ACEA A3/B4 Stable, stay-in-grade oil intended for use in high performance gasoline and direct injection diesel engines, but also suitable for applications described under A3/B3.

ACEA A5/B5 Stable, stay-in-grade oil intended for use at extended drain intervals in high performance gasoline engines and car & light van diesel engines designed to be capable of using low friction low viscosity oils with a High temperature / High shear rate (HTHS) viscosity of 2.9 to 3.5 mPa.s. These oils are unsuitable for use in some engines. Consult owner manual or handbook if in doubt.
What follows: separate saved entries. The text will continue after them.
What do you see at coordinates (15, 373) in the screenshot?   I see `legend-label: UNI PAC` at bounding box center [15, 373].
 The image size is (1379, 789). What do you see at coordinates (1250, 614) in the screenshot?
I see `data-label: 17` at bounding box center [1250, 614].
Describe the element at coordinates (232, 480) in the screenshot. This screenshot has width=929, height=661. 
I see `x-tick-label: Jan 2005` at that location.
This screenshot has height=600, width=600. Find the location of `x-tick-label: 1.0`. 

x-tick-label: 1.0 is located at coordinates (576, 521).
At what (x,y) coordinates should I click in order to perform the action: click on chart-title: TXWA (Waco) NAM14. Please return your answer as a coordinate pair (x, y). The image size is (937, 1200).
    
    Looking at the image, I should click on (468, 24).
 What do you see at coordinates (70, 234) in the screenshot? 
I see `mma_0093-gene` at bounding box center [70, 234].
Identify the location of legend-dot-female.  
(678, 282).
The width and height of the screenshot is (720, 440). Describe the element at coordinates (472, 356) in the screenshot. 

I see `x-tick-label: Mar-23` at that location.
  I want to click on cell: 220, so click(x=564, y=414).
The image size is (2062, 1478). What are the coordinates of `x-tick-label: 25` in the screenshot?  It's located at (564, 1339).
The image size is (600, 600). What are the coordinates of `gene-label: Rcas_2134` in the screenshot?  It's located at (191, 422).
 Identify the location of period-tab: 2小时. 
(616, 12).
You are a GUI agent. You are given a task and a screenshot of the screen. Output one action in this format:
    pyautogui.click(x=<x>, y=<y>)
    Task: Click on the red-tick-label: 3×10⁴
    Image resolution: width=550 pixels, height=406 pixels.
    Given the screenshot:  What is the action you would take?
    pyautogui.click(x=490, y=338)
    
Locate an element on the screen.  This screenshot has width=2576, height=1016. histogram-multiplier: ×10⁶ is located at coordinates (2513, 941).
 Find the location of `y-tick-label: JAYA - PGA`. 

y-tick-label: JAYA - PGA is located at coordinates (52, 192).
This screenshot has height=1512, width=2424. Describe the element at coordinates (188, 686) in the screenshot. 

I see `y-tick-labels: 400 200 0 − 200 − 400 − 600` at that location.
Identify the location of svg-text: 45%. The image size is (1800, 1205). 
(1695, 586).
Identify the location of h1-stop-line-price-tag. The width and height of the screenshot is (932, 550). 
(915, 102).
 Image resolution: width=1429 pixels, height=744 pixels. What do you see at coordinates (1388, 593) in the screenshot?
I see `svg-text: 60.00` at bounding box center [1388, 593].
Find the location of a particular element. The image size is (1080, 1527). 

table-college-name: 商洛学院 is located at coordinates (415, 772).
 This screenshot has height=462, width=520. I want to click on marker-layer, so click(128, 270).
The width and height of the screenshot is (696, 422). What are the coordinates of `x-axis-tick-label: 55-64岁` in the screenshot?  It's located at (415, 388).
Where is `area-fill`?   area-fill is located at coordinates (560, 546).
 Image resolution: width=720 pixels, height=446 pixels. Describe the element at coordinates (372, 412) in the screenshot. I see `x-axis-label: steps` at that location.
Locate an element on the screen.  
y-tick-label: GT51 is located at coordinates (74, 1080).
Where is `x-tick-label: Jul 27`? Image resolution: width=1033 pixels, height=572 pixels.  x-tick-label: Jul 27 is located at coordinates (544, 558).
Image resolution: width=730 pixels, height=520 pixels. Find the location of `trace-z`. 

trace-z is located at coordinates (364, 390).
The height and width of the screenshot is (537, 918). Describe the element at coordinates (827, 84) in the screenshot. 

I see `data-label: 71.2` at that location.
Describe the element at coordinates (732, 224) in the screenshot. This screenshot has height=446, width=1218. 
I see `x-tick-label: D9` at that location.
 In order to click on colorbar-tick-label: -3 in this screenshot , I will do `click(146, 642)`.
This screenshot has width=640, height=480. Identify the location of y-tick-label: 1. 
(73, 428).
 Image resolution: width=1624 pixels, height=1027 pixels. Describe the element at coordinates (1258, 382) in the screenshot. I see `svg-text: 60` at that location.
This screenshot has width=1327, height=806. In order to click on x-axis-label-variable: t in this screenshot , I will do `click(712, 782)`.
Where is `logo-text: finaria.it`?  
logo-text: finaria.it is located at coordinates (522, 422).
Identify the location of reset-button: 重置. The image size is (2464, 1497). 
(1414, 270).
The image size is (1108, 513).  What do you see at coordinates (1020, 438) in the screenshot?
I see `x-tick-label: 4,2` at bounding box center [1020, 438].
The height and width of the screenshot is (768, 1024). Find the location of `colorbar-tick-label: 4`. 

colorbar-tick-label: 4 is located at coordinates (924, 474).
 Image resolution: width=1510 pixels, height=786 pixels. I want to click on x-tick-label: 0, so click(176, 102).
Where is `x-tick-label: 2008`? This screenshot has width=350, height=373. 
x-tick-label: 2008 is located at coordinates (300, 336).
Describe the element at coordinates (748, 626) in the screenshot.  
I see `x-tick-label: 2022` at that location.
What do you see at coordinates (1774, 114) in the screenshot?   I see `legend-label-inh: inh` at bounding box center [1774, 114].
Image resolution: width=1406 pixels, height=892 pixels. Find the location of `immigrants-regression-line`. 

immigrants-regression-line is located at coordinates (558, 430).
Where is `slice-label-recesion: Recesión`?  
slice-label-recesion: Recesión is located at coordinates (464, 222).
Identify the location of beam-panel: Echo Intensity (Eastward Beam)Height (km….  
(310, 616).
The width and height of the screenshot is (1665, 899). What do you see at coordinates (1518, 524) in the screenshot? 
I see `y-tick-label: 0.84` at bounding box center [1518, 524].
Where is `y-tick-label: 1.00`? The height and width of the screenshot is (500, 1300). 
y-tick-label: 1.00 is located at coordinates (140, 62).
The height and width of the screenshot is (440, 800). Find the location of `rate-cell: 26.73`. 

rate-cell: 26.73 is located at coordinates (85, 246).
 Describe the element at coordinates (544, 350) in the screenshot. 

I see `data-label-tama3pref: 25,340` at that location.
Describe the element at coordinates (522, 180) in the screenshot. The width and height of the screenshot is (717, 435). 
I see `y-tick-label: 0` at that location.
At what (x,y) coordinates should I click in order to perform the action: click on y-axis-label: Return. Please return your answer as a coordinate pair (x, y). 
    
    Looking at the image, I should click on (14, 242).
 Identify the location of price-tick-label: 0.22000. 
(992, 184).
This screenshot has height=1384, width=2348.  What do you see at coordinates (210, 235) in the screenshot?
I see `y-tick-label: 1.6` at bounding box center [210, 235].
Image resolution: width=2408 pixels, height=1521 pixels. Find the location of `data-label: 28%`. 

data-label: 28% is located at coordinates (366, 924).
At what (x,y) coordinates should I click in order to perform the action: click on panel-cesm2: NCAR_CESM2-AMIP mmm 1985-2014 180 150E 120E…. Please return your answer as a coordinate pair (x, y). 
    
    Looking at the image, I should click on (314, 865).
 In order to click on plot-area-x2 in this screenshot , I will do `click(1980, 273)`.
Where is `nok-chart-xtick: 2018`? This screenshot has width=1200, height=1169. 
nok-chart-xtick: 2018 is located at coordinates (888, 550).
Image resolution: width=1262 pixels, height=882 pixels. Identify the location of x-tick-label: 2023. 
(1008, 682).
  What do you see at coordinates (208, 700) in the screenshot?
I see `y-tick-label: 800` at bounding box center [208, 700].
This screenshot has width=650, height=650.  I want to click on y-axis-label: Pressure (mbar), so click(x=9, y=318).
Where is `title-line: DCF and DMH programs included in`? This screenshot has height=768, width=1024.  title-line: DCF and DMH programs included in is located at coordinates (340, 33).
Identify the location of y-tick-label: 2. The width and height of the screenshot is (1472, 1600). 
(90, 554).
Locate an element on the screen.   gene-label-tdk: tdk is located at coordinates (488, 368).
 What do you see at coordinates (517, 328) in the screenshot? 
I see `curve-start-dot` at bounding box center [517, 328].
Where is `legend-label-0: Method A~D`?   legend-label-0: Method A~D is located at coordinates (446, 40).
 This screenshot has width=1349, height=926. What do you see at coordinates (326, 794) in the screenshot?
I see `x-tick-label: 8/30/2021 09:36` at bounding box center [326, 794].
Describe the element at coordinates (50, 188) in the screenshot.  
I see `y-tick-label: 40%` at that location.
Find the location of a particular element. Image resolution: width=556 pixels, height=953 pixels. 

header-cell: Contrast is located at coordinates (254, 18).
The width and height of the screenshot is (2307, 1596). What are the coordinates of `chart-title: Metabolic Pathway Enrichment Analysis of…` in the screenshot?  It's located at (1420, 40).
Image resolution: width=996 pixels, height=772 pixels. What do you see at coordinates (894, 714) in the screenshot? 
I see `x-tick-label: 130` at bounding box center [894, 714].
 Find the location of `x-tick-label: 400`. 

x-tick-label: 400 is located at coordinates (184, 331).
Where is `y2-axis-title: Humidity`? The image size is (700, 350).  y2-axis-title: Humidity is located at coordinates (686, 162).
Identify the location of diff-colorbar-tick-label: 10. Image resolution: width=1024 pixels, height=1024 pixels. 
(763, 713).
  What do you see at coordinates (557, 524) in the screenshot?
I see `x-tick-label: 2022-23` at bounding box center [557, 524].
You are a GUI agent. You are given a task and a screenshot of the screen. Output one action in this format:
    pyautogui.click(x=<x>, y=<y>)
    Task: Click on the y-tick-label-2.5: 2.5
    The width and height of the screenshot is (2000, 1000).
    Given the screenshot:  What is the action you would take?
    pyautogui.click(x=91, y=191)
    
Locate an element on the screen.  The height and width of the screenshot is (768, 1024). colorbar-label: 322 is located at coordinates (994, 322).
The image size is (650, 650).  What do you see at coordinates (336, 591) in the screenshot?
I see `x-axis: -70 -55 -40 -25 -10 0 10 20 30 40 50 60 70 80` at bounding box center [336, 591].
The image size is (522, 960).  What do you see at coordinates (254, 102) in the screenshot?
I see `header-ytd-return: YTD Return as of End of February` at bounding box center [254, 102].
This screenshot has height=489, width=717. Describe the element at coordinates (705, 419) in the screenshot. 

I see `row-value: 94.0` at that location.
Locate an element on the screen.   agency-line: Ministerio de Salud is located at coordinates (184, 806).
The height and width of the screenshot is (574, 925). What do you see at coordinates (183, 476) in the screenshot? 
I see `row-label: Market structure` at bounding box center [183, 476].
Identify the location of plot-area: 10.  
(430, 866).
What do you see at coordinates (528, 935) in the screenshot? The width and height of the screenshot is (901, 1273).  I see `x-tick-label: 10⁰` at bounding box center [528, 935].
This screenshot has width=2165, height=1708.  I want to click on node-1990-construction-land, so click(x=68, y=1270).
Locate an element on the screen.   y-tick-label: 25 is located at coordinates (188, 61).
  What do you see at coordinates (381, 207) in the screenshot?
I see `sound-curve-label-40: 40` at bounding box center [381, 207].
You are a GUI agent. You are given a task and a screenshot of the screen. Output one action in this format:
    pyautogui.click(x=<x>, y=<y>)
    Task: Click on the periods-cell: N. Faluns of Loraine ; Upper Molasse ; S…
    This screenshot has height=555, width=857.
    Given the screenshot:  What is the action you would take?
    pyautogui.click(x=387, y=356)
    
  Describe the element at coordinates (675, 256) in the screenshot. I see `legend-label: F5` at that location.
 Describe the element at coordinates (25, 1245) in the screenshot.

C: Catalyst compatibility oils

ACEA C1 Stable, stay-in-grade oil intended for use as catalyst compatible oil in vehicles with DPF and TWC in high performance car and light van diesel and gasoline engines requiring low friction, low viscosity, low SAPS oils with a minimum HTHS viscosity of 2.9 mPa.s. These oils will increase the DPF and TWC life and maintain the vehicles fuel economy. Warning: these oils have the lowest SAPS limits and are unsuitable for use in some engines. Consult owner manual or handbook if in doubt.

ACEA C2 Stable, stay-in-grade oil intended for use as catalyst compatible oil in vehicles with DPF and TWC in high performance car and light van diesel and gasoline engines designed to be capable of using low friction, low viscosity oils with a minimum HTHS viscosity of 2.9mPa.s. These oils will increase the DPF and TWC life and maintain the vehicles fuel economy. Warning: these oils are unsuitable for use in some engines. Consult owner manual or handbook if in doubt.

ACEA C3 Stable, stay-in-grade oil intended for use as catalyst compatible oil in vehicles with DPF and TWC in high performance car and light van diesel and gasoline engines, with a minimum HTHS viscosity of 3.5mPa.s. These oils will increase the DPF and TWC life. Warning: these oils are unsuitable for use in some engines. Consult owner manual or handbook if in doubt.

ACEA C4 Stable, stay-in-grade oil intended for use as catalyst compatible oil in vehicles with DPF and TWC in high performance car and light van diesel and gasoline engines requiring low SAPS oil with a minimum HTHS viscosity of 3.5mPa.s. These oils will increase the DPF and TWC life. Warning: these oils are unsuitable for use in some engines. Consult owner manual or handbook if in doubt.

Source for ACEA specification: http://www.oilspecifications.org/acea.php

Warning: Some oils are unsuitable for use in some engines. Consult owner manual or handbook if in doubt.